Hello,
I'm working on creating a code syntax conversion script that is filtering from an uncommon OOP language to C++.
Right now the filter is working okay - but I have a couple of issues that I'm hoping that someone here can help me with:
1) I am not able to successfully ignore comments
2) I am not able to successfully ignore multiline macros
Here's my general algorithm:
1) slurp in the source code file - into a single string
2) convert syntax
3) write out converted file
Originally - I was pulling the file into an array - and then converting the file line-by-line. This worked pretty well - but had issues with coding styles, where one user would write something like this:
class myclass {
and another might write
class
myclass {
So - to get through that I decided to slurp the entire file into a string. This allows me to search for the language legal patterns without making any assumptions about newlines - which are pretty much allowed anywhere.
BUT! With my line-by-line style I could simply skip (using next) any lines that started with //, were between /* .. */, or contained a \ (presumed to be a multiline macro).

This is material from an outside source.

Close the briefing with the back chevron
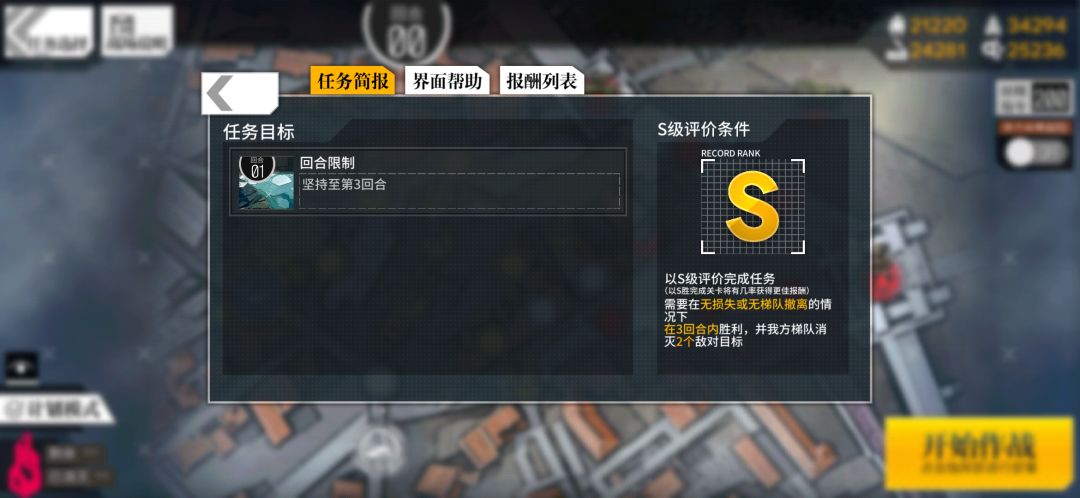The image size is (1080, 498). 239,93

Now that everything is one long string I'm having trouble figuring out how to do this.
Some specific examples:
Example 1:
A class in my language looks like this:
class foo;
blah blah;
endclass
Which I convert to something like this:
class foo {
blah blah;
}
No problem there.
s/\bclass(\s+)(\w+);/class $1 {/g;
s/endclass/};/
A macro in my language looks like this:
`define mymacro (blah blah) \
blah \
blah blah \
blah
I need to convert it to:
#define mymacro (blah blah) \
blah \
blah blah \
blah
Problem: sometimes the macro contains code that triggers other filters.
Example:
`define myclassmacro (blah) \
class myclass``blah ... \
blah \
endclass
So I guess my simple questions are:
1) How do I write a regular expression that can ignore a line based on another regular expression?
2) I want to define a regexp for a multline macro as:
starts with `define and ends with the first non-escaped newline. I tried:
my $multiline_preprocessor_macro = qr/^(.*?)(?!\\)\n/sm;
Thanks!
"chon"